Say, your child is prescribed 10ml of Lactulose twice a day as constipation medication. If she is 3 years old (and so about 14 kg in weight), she could have a maximum dose of 15 ml twice a day.

If her stools are still hard after a few days to a week, increase the dose. Start by giving 12.5 ml in the morning and 10 ml at night.

If that isn't enough and the stools are still hard after a few days, increase the dose to 12.5 ml twice a day.

And if necessary, you can make a further step to 15 ml in the morning and 12.5 ml at night before needing to go to the full 15 ml twice a day dose.

So the steps up can be:

  • 10 ml morning, 10 ml evening
  • 12.5 ml morning, 10 ml evening
  • 12.5 ml morning, 12.5 ml evening
  • 15 ml morning, 12.5 ml evening
  • 15 ml morning, 15 ml evening

Remember leave at least 3 days to a week between each step of changing the constipation medication (laxative).

Once your child is going to the toilet daily with a soft but formed bowel motion, slowly reduce the dose in small steps - so from 15 ml twice a day to 15 ml in the morning and 12.5 ml at night, and then 12.5 ml twice a day and so on.

Only make a new change after you have waited for a few days to see the effect of the last change.

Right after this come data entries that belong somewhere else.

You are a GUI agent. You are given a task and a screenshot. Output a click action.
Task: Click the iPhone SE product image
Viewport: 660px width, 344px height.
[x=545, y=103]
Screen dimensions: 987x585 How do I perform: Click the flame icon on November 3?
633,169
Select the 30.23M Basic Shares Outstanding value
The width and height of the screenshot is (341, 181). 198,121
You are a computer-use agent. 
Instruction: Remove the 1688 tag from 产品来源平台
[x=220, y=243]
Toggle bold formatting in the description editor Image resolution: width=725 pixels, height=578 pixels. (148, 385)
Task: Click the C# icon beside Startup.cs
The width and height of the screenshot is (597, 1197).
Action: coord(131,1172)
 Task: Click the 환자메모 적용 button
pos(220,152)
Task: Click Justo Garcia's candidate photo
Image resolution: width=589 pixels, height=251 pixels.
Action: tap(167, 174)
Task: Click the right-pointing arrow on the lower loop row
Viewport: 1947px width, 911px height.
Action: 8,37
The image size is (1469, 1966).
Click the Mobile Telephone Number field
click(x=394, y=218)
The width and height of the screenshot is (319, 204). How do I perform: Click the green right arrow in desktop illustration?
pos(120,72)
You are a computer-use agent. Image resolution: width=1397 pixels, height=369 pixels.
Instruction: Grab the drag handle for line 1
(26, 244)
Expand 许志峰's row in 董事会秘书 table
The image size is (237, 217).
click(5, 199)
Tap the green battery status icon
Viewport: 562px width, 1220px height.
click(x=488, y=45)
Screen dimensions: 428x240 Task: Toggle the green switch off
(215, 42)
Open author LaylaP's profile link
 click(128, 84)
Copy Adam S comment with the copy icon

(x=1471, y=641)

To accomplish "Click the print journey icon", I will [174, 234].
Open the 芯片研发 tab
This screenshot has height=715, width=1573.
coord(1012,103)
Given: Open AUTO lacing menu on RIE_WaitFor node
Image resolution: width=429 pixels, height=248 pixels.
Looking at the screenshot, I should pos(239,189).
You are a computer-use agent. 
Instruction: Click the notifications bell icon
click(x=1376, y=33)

There is no point trying to rush - go at the pace your child's body sets.

Eventually, you may only need to be giving laxatives on days when your child misses going to the toilet or if your child has a hard bowel motion.

So the steps down can be:

  • 10 ml morning, 10 ml evening
  • 10 ml morning, 7.5 ml evening
  • 7.5 ml morning, 7.5 ml evening
  • 7.5 ml morning, 5 ml evening
  • 5 ml morning, 5 ml evening
  • 5 ml morning,
  • 5 ml morning alternate days
  • 5 ml morning occasionally if a hard bowel motion (stool, poop, poo)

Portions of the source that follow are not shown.